Some 27 in every 10,000 mortgage applications were detected as fraudulent, compared with 25 in every 10,000 in Q3 2009.
Some 96% of mortgage fraud attempts during Q3 were first-party frauds, which typically involves individuals attempting to hide adverse credit histories or misrepresenting their employment status to try and secure credit and other financial services which might not have been suitable for them.
Experian says there has been a surge in loan fraud over the past 12 months, with a 57% increase in fraudulent activity recorded during Q3 compared with the same period in 2009.
Loan fraud activity is now approaching pre-2008 levels, with seven out of every 10,000 applications identified as fraudulent.
In Q3 2010 first party fraud accounted for 73% of all incidents of fraud, up from 52% in Q3 2009.

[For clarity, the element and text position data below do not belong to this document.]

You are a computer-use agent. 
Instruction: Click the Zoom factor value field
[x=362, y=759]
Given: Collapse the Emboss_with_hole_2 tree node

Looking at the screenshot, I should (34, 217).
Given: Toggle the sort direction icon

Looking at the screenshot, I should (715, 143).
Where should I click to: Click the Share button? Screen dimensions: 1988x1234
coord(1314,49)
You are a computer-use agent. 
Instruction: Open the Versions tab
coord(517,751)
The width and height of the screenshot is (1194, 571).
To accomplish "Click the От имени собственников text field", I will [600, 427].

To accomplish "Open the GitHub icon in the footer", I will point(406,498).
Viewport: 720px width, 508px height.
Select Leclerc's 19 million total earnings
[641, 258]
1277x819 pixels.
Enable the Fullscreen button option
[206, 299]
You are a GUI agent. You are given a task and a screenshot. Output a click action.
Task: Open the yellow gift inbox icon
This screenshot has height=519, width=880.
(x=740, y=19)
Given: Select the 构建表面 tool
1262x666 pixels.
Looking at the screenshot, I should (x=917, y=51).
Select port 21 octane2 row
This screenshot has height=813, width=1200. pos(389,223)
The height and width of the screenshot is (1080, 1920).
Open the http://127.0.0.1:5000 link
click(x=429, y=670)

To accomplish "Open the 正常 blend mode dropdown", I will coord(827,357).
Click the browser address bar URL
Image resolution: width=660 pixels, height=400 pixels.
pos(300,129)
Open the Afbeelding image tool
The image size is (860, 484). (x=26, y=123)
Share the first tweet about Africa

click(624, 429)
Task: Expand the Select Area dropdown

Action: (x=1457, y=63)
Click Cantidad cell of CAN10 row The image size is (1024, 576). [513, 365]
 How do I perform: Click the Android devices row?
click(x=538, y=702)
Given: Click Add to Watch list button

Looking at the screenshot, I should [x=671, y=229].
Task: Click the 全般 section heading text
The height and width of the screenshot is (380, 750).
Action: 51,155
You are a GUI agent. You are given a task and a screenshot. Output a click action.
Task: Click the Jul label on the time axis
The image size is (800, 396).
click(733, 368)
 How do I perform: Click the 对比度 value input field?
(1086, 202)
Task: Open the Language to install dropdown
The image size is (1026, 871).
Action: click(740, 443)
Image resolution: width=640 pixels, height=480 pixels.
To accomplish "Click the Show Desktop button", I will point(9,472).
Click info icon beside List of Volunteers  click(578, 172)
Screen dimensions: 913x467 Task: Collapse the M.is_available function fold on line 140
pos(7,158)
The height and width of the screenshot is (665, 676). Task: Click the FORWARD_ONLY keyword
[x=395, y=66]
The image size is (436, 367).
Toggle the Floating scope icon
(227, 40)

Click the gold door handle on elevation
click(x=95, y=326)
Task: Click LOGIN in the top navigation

The increases in first party fraud were particularly prevalent in loans, where first party fraud increased to 89% from 35% in Q3 2009, and current accounts, where first party fraud increased to 72% from 40% in Q3 2009.
Nick Mothershaw, director of fraud and identity solutions at Experian, says: “We have witnessed a rise in fraudulent activity across several sectors of the market in the last quarter when compared to Q3 2009. There has been a significant increase in automotive fraud compared to the same time last year and loan fraud is up by almost 60%.
“Increased fraud levels mean that it has never been more important to ensure that applications for new credit facilities are analysed for signs of fraudulent activity.
“Simple steps organisations can take to mitigate risk include robust checking of new applications for credit using tools that reveal first party fraud and organised fraud rings, continually reassessing fraud risk across existing accounts, and introducing true identity authentication using facts only a genuine applicant will know on all products, not just the higher risk ones.”